→ Written problem 1
In the SAC agent signature, what default value is given for batch_size?
→ Written problem 2
Update the records in the stretch from the line containing "Click the Trade Time column filter icon" through the line containing "I will point(934,67)." by replacing "icon" with "symbol" and keeping everything else unchanged. Return only those lines.

→ Excerpt to read
══════════
Sac

mighty.mighty_agents.sac #

MightySACAgent #

MightySACAgent(
    output_dir: Path,
    env: MIGHTYENV,
    eval_env: Optional[MIGHTYENV] = None,
    seed: Optional[int] = None,
    n_policy_units: int = 64,
    n_critic_units: int = 64,
    soft_update_weight: float = 0.005,
    batch_size: int = 256,
    learning_starts: int = 10000,
    update_every: int = 50,
    n_gradient_steps: int = 1,
    policy_lr: float = 0.0003,
    q_lr: float = 0.0003,
    gamma: float = 0.99,
    alpha: float = 0.2,
    hidden_sizes: Optional[List[int]] = None,
    activation: str = "relu",
    log_std_min: float = -20,
    log_std_max: float = 2,
    render_progress: bool = True,
    log_wandb: bool = False,
    wandb_kwargs: Optional[Dict] = None,
    replay_buffer_class: Type[MightyReplay] = MightyReplay,
    replay_buffer_kwargs: Optional[TypeKwargs] = None,
    meta_methods: Optional[List[Union[str, type]]] = None,
    meta_kwargs: Optional[List[TypeKwargs]] = None,
    policy_class: Optional[
        Union[
            str, DictConfig, Type[MightyExplorationPolicy]
        ]
    ] = None,
    policy_kwargs: Optional[Dict] = None,
)
══════════
→ Supplied records
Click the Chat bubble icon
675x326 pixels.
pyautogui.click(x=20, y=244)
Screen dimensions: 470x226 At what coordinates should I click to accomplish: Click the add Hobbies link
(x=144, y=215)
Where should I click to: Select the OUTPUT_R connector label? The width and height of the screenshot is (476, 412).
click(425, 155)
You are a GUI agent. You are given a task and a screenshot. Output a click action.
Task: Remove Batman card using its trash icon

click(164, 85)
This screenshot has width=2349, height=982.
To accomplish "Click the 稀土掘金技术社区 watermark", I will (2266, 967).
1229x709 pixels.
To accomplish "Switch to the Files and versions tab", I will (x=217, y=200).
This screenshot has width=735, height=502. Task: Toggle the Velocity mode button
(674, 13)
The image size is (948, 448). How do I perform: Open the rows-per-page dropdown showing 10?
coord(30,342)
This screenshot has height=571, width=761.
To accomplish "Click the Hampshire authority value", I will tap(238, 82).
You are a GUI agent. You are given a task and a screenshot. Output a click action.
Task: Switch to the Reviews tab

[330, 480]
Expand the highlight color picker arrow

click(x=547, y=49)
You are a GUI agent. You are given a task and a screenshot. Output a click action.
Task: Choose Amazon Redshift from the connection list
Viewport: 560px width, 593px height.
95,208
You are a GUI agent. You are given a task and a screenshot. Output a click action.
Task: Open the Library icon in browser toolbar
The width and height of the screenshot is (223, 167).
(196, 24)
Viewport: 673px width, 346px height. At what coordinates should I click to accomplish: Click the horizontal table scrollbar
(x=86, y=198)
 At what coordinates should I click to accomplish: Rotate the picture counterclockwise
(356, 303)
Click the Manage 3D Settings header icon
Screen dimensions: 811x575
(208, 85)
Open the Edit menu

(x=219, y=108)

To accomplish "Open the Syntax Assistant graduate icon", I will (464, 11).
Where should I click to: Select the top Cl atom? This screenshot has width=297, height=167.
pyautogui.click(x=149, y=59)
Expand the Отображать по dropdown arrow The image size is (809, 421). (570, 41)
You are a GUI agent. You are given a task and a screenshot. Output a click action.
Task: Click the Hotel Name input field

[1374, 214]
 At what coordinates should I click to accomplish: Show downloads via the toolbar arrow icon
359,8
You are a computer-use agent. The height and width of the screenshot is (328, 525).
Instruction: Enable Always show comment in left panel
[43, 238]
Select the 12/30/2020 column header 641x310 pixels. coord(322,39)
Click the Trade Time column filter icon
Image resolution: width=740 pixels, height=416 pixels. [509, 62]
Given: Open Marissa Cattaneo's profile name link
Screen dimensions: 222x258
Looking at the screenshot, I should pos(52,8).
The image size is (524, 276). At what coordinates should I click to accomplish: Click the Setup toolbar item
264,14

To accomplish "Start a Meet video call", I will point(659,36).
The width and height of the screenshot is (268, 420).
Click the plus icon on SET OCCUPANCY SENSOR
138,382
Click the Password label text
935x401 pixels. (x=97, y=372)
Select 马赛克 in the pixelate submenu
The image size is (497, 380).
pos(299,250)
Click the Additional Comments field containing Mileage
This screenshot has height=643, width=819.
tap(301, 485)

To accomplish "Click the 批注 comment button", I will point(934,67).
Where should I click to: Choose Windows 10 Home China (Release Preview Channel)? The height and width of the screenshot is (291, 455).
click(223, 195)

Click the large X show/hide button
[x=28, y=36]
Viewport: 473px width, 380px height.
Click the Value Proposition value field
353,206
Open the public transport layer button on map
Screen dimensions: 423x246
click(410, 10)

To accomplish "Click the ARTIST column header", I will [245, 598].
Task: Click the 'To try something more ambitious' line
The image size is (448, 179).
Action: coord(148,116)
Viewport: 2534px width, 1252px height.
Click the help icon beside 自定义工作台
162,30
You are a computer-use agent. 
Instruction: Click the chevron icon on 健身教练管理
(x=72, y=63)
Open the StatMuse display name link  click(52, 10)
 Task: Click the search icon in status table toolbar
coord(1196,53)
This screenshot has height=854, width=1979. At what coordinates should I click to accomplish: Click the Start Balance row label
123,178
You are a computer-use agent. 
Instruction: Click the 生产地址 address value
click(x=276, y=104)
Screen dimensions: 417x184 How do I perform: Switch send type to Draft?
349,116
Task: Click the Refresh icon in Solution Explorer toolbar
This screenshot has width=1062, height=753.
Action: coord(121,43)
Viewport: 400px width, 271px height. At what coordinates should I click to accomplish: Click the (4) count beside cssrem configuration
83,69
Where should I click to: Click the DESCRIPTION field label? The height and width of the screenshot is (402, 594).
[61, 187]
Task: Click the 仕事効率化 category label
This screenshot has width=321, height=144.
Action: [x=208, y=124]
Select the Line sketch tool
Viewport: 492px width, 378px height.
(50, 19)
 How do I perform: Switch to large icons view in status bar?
══════════
→ Written solution 1
256

→ Written solution 2
Click the Trade Time column filter symbol
Image resolution: width=740 pixels, height=416 pixels. [509, 62]
Given: Open Marissa Cattaneo's profile name link
Screen dimensions: 222x258
Looking at the screenshot, I should pos(52,8).
The image size is (524, 276). At what coordinates should I click to accomplish: Click the Setup toolbar item
264,14

To accomplish "Start a Meet video call", I will point(659,36).
The width and height of the screenshot is (268, 420).
Click the plus symbol on SET OCCUPANCY SENSOR
138,382
Click the Password label text
935x401 pixels. (x=97, y=372)
Select 马赛克 in the pixelate submenu
The image size is (497, 380).
pos(299,250)
Click the Additional Comments field containing Mileage
This screenshot has height=643, width=819.
tap(301, 485)

To accomplish "Click the 批注 comment button", I will point(934,67).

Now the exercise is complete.